If I see one more John Kuhn article I will vomit. Kuhn is a good guy and was a good Packer. He's never been anything special, but you always need role players like him on team. His play has diminished significantly the last two years, and not resigning him will have ZERO effect on the Packers offense.
The way he has been consistently written about one would think that he had been something more than an average NFL role player.

croatpackfan's picture

He was not average. He was 2 times pro-bowler and has 2 SB rings! Lot of players would kill for that stats!

lebowski's picture

There is definitely a bit much being written about a fullback who played sparingly and provided a handful of highlights in 8 years. Move along people.

Thegreatreynoldo's picture

I don't agree (well - there have been enough articles written now!). Make no mistake, GB functions better with a good FB. I hope Rip can replace Kuhn's valuable contributions. I guess folks need to see a FB/Rip whiff in pass pro, miss or fail to move a DL on a running play, or drop a pass before realizing what a younger Kuhn meant to our offense.

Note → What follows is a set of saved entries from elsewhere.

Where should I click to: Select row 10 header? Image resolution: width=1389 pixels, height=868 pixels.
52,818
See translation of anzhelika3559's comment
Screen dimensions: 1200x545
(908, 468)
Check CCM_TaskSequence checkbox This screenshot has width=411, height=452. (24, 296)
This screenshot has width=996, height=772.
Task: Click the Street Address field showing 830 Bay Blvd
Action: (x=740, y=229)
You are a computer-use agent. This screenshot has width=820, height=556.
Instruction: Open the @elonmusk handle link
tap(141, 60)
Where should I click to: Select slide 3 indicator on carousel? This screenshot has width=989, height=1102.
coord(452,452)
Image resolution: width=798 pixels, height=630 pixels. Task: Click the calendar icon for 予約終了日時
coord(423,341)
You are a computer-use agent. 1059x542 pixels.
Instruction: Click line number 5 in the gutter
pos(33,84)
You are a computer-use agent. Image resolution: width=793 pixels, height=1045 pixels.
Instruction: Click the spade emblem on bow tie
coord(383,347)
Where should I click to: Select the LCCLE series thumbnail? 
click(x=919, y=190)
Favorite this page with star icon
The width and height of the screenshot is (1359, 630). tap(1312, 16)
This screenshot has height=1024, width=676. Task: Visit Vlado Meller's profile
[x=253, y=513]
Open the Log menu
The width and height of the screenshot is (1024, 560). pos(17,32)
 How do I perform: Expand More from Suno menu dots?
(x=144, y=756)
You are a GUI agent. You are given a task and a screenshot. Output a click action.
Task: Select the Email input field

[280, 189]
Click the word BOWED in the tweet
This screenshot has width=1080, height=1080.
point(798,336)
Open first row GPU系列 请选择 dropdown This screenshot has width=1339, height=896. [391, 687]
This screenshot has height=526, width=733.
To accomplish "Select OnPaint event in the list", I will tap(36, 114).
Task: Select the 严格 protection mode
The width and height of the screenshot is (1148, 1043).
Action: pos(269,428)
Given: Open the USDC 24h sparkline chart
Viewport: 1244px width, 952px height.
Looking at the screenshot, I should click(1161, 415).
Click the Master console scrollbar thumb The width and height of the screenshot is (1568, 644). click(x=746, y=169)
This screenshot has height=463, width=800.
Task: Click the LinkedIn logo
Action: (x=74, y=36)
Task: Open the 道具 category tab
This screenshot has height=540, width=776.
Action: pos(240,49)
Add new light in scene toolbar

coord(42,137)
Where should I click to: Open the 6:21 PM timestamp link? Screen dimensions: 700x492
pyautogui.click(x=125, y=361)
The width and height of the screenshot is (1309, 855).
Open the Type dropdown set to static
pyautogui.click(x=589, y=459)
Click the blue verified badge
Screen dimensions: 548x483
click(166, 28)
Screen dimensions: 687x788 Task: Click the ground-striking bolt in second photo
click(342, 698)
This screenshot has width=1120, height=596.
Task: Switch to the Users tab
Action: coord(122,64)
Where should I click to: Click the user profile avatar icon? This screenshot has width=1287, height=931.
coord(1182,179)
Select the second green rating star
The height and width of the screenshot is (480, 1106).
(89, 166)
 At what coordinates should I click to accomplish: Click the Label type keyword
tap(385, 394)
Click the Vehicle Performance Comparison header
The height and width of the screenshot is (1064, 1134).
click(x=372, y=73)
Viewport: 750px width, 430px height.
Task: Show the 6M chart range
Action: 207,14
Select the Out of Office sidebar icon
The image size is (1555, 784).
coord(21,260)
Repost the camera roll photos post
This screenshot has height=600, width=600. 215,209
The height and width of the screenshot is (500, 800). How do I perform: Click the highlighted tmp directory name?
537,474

I like Rip, but am concerned with the comments from the coaching staff.

It could be that the W/L record and Kuhn's snap counts were coincidental. Just another example of Clement's inability to handle play-calling.

Tarynfor12's picture

When does ' The John Kuhn Story ' movie plan on being made....before or after his induction to the Hall of Fame...Canton or Green Bay?

I will admit though, a good football movie, even if enhancements are much needed, will be better than most of the crap being made today. : )

toolkien's picture

Don't want to run Kuhn down, but he gets all this love and adoration, yet I don't recall William Henderson getting pretty much ANY. Granted during the reign of He Who Must Not Be Named Though We've Gotten Over It Somewhat With The Number Retirement And Hall Of Fame Induction got all the credit for everything, but Henderson was a reasonably big ingredient for the Packers' general success from 1996-2004. I attribute to Henderson that he was Favre's "scrambling legs". Favre didn't really rush much from around 1999 on, and if he was suddenly in trouble, a dump pass out to Henderson got some yards and prevented sacks. It's part of why Favre's sack % was very low.

Stat-lines with total "approximate value" (AV) in far right column.

Evan's picture

Can't speak for anyone else, but Henderson is one of my all-time favorites. Maybe I'm just a sucker for a nice, old-school neck roll. Gilbert Brown, too - I wore one in high school because of him.

But Henderson was a total bull, but agile, too - I can still envision him hurdling over would-be tacklers.

Tundraboy's picture

Henderson was the original unsung hero.

RCPackerFan's picture

LOVED Henderson! He was one of my favorite players.

Tundraboy's picture

"He Who Must Not Be Named Though We've Gotten Over It Somewhat With The Number Retirement And Hall Of Fame Induction"

Lol. Reminds me of Game of Thrones.

Tundraboy's picture

Perhaps if Ripkowski played more last year we would be more comfortable letting go of Kuhn. Will miss him but there always comes a time for change and at some point the team needs to let go of its security blanket. Its time to give someone else a chance and I see no reason anymore to put off Ripkowski's development.

Thegreatreynoldo's picture

"Initially drafted to uplift the special teams performance - a spot."

Rip was drafted to replace Kuhn, plain and simple. If he couldn't beat Kuhn out in year one, then he was expected to help on STs, like nearly every other rookie.

I wish we had a positive quote from Rip's offensive position coach, rather than a STs quote. I don't think there is a positive quote from anyone who coaches the offense. MM was not complimentary of Rip at the end of last season. Kuhn may not be back, but I am not sure about equating Kuhn with a security blanket.

Tundraboy's picture

See your point on blanket part. I just want to get on with it and see what we have. If we are counting on Kuhn to be a difference maker we have bigger problems. Using as a fall back is too expensive give salary constraints.